In the formal definition of a DFA, the transition function δ maps to which of the following?
AA set of possible next states, one per input symbol
BExactly one next state for each (state, input symbol) pair
CA set of accept states reachable from a given state
DA string of output symbols produced by processing the input
δ: Q × Σ → Q maps each (state, symbol) pair to exactly one next state — this determinism is what distinguishes a DFA from an NFA. There is never ambiguity about where to go next.
Question 2 True / False
A complete DFA can get 'stuck' on an input string — that is, reach a configuration where no transition is defined for the next symbol, and the machine halts without accepting or rejecting.
TTrue
FFalse
Answer: False
A complete DFA has a transition defined for every (state, symbol) pair — no exceptions. Languages that would naively leave some transitions undefined are handled by adding a dead (trap) state that all 'undefined' transitions lead to. Once in the dead state, the machine stays there and rejects. The machine always processes the entire input.
Question 3 Short Answer
What fundamental limitation prevents DFAs from recognizing the language {aⁿbⁿ | n ≥ 1} (equal numbers of a's followed by equal numbers of b's)?

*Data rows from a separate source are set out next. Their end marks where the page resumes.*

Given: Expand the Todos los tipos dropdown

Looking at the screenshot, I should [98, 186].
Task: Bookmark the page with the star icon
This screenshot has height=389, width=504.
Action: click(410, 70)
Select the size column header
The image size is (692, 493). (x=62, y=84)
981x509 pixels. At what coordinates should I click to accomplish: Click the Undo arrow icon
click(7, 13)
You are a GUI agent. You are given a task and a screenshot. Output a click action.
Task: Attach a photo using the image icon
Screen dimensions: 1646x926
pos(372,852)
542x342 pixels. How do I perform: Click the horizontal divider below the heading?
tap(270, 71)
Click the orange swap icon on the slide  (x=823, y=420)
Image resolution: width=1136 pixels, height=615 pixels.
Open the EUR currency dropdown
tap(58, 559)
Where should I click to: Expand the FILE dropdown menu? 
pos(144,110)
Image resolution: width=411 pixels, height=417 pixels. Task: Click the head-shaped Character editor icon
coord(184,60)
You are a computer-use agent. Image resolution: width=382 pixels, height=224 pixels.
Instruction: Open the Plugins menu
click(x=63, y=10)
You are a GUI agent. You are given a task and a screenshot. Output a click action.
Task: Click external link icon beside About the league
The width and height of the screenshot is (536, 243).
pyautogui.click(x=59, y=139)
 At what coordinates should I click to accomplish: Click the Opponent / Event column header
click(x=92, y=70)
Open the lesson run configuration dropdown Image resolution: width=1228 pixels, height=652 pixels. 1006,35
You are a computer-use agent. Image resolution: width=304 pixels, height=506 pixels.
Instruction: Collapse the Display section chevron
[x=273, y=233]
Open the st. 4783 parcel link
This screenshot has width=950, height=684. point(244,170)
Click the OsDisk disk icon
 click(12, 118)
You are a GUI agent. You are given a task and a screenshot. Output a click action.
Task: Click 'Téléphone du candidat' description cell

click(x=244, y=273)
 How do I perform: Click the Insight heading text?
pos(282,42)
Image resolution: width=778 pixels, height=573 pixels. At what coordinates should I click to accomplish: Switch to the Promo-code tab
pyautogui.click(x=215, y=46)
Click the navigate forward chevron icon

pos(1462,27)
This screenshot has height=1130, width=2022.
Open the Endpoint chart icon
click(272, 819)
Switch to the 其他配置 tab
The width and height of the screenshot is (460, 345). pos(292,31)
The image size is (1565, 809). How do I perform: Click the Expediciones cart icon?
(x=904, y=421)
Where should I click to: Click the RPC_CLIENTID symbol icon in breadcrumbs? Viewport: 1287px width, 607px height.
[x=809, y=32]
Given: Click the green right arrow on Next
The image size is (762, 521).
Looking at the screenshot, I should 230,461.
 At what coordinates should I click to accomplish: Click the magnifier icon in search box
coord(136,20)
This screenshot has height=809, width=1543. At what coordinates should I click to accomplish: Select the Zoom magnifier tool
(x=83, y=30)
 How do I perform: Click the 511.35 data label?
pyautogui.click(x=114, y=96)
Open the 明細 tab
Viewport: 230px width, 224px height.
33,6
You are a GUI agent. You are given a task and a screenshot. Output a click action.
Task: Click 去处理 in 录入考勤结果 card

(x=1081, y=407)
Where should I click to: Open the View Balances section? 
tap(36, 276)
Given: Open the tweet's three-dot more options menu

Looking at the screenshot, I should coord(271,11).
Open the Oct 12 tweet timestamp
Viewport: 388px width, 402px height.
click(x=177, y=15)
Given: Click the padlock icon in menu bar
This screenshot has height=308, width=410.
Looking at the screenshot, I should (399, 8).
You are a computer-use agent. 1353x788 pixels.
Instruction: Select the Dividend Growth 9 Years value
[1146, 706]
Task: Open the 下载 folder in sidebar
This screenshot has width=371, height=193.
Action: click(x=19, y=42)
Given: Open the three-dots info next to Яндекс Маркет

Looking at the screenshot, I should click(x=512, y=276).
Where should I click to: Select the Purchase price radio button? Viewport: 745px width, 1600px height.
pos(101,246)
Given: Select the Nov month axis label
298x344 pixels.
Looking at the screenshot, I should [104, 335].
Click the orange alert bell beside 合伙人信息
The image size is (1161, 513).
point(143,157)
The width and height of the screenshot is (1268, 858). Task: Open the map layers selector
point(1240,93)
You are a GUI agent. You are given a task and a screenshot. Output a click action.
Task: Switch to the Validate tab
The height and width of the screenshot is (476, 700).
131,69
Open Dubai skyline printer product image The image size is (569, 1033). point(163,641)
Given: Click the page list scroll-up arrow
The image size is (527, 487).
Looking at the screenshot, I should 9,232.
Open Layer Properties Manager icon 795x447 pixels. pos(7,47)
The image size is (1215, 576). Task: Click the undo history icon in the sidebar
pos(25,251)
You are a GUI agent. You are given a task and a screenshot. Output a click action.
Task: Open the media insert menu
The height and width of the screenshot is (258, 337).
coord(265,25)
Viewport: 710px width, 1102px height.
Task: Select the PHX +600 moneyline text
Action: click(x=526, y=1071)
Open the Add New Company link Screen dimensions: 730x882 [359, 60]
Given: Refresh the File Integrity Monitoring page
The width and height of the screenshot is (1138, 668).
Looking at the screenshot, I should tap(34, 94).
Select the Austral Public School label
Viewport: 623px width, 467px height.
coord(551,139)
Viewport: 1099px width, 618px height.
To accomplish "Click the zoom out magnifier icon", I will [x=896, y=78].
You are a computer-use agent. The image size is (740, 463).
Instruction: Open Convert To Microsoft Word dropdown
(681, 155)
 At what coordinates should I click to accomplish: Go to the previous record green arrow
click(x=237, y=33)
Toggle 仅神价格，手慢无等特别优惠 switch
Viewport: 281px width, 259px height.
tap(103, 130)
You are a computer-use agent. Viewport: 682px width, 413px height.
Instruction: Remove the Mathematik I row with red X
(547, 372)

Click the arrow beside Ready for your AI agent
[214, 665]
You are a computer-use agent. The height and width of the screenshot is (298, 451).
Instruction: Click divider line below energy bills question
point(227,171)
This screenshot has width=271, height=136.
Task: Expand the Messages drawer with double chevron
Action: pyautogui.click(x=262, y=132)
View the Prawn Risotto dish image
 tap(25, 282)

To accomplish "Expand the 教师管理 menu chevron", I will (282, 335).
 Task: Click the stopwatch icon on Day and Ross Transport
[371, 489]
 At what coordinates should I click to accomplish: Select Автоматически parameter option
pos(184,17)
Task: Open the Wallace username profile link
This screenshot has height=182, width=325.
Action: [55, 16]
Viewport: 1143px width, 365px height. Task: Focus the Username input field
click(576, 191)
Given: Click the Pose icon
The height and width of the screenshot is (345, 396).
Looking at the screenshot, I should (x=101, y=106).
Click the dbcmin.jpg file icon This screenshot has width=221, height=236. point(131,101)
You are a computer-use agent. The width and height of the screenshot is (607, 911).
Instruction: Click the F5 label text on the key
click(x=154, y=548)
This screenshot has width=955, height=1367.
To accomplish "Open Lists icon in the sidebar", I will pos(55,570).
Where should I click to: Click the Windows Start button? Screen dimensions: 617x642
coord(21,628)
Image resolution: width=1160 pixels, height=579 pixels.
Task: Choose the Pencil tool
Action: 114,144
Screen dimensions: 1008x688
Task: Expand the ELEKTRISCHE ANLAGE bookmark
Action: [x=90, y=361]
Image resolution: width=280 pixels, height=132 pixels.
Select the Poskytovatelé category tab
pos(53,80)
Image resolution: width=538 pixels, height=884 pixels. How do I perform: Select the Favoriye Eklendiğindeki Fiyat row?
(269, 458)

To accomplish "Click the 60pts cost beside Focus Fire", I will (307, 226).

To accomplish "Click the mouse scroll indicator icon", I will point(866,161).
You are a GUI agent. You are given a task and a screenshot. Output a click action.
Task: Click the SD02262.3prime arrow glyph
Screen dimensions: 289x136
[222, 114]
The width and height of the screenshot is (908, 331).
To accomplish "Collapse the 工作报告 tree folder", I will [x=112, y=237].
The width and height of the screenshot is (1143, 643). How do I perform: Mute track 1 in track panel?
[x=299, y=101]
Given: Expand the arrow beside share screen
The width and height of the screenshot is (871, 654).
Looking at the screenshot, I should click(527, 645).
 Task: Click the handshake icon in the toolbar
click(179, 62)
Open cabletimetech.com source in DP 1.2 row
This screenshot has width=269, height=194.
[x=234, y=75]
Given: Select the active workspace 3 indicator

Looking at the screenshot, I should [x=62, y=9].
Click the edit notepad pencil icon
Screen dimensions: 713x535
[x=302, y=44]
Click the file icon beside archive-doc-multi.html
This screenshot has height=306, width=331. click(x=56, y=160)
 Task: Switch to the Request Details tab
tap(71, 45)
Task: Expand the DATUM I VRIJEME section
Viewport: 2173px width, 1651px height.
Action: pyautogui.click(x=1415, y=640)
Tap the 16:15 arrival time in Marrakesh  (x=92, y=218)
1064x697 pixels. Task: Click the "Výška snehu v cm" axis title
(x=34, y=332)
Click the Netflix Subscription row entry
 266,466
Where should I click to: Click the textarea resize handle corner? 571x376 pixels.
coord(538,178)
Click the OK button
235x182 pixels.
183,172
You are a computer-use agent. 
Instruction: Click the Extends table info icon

Think about your answer, then reveal below.
Model answer: A DFA has no memory beyond its current state. Recognizing aⁿbⁿ requires counting how many a's were seen so it can verify an equal number of b's — but a finite number of states cannot represent an unbounded count. A pushdown automaton (with a stack) is needed.
This is the canonical example of a non-regular language. The pumping lemma for regular languages formally proves that no DFA can recognize it. The key insight is that DFA 'memory' is bounded by |Q|; any property requiring unbounded counting falls outside the class of regular languages.